Performance hit when classifying many dicts (non-GC-tracked and with no owner)

svenil commented 5 years ago

This occured in commit https://github.com/zhuyifei1999/guppy3/commit/6373998001465cf21c21661cfa975f50b19b2c7b which was apparently after V3.0.6 was released.

In hv_cli_dictof_update_new_method in src/hv_cli_dictof.c, the call to hv_get_objects was replaced with a call to gc_get_objects. This was to be faster because of an easier way to find objects and they were also fewer. However, we didn't get non-gc-collected objects such as simple dicts with non-gc-collected members. This made the hv_cli_dictof_update method be called each time we tried to classify such dicts, from hv_cli_dictof_classify, because we didn't store any information about those dicts in the nodegraph self->owners. The classifier thought it needed more information each time.

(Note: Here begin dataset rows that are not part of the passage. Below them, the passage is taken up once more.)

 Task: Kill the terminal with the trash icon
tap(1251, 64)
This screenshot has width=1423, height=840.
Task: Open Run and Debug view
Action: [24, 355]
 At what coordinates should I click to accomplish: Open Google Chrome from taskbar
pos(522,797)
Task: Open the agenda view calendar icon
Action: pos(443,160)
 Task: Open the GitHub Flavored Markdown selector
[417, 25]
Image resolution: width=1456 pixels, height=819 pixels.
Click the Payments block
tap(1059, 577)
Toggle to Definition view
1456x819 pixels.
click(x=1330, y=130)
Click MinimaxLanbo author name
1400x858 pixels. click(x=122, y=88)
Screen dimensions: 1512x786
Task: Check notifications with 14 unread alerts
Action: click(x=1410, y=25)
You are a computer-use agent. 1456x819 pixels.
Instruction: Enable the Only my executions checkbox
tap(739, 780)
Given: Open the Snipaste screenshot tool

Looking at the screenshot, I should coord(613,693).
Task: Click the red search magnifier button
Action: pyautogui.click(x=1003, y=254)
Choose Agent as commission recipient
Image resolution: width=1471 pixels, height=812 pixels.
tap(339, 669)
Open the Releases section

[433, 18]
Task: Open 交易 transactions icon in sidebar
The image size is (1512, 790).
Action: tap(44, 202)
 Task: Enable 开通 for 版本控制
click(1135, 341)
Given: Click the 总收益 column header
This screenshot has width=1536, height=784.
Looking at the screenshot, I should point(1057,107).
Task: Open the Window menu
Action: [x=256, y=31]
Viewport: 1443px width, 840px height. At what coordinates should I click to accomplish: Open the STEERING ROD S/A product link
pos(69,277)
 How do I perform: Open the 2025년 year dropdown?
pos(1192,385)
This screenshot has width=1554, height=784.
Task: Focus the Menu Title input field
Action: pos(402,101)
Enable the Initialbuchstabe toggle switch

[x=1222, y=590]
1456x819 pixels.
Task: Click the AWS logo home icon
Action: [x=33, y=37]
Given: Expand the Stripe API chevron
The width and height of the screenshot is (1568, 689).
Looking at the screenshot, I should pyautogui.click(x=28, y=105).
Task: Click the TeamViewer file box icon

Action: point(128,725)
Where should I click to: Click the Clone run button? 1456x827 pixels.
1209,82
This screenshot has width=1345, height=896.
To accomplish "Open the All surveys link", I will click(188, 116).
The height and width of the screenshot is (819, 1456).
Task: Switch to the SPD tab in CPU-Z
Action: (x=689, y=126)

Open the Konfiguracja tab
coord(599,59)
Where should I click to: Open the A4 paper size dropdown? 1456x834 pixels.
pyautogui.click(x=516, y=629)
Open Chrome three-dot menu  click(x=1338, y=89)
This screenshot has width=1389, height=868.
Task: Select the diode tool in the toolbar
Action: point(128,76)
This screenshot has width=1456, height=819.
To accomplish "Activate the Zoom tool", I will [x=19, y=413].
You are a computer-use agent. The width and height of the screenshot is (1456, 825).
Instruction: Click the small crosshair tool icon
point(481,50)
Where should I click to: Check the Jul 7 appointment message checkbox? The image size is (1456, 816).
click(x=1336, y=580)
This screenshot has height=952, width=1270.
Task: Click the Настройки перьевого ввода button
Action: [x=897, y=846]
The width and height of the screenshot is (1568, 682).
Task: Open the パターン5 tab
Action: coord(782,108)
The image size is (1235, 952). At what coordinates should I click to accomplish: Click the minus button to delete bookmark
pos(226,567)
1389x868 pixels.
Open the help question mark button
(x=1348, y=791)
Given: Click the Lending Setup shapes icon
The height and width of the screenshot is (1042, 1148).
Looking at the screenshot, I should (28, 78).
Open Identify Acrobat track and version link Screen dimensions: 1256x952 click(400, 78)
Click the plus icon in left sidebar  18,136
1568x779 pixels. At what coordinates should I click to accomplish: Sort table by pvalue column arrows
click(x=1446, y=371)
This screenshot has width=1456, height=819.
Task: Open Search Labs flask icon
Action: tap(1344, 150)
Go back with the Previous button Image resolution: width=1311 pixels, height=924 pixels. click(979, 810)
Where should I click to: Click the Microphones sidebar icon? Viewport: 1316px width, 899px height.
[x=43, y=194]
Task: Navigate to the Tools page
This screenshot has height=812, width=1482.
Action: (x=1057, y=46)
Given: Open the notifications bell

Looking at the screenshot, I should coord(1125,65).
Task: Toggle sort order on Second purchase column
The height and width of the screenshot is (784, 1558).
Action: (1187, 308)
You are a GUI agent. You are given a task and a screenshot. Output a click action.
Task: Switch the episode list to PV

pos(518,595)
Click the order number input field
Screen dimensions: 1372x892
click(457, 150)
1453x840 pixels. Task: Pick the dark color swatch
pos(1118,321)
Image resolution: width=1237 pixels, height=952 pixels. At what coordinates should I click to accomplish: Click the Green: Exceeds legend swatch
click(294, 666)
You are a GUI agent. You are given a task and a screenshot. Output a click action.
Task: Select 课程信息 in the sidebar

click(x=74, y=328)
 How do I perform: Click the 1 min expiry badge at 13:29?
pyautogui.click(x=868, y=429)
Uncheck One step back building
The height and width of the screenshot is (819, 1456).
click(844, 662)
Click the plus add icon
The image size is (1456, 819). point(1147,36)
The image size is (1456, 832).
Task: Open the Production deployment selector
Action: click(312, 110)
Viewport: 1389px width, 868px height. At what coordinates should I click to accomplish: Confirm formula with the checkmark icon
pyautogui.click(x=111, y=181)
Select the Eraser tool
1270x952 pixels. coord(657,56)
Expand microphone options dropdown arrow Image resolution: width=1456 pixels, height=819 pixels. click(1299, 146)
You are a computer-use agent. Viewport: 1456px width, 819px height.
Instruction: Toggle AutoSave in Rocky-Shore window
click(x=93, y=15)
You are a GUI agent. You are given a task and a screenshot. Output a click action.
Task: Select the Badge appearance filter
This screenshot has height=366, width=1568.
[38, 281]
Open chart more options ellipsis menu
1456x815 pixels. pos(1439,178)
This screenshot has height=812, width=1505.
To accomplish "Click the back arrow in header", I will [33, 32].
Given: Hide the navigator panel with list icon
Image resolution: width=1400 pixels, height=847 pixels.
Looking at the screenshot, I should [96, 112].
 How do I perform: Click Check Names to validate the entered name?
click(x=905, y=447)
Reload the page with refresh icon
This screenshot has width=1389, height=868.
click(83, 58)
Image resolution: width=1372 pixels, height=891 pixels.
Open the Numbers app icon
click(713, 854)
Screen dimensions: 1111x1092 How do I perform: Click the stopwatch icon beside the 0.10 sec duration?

Code classifying an idset() of a list of 5000 empty dicts went from about 0.3 seconds (with the change reverted) to 9 seconds in Python 3 with the modification mentioned.

# dictofno.py
from guppy import hpy
h=hpy()
d=[{} for i in range(5000)]
print (h.idset(d))

Checking in the debugger revealed that the update function was called many times.

It has been suggested (by the author of Guppy 3, YiFei Zhu) that the hv_cli_dictof_classify function should call the update method only once.

I presume this means only once during the lifetime of the classifier. I think this would work if the classifier is allocated together with the set it classifies, because those sets are immutable so the classification would not change. I think this is the current situation.

However, if we would turn to have memoized classifiers in the Heapy guppy.hpy() structure, (to speed things up) then there might be the case that new dicts are created that should require to update the dict ownership graph.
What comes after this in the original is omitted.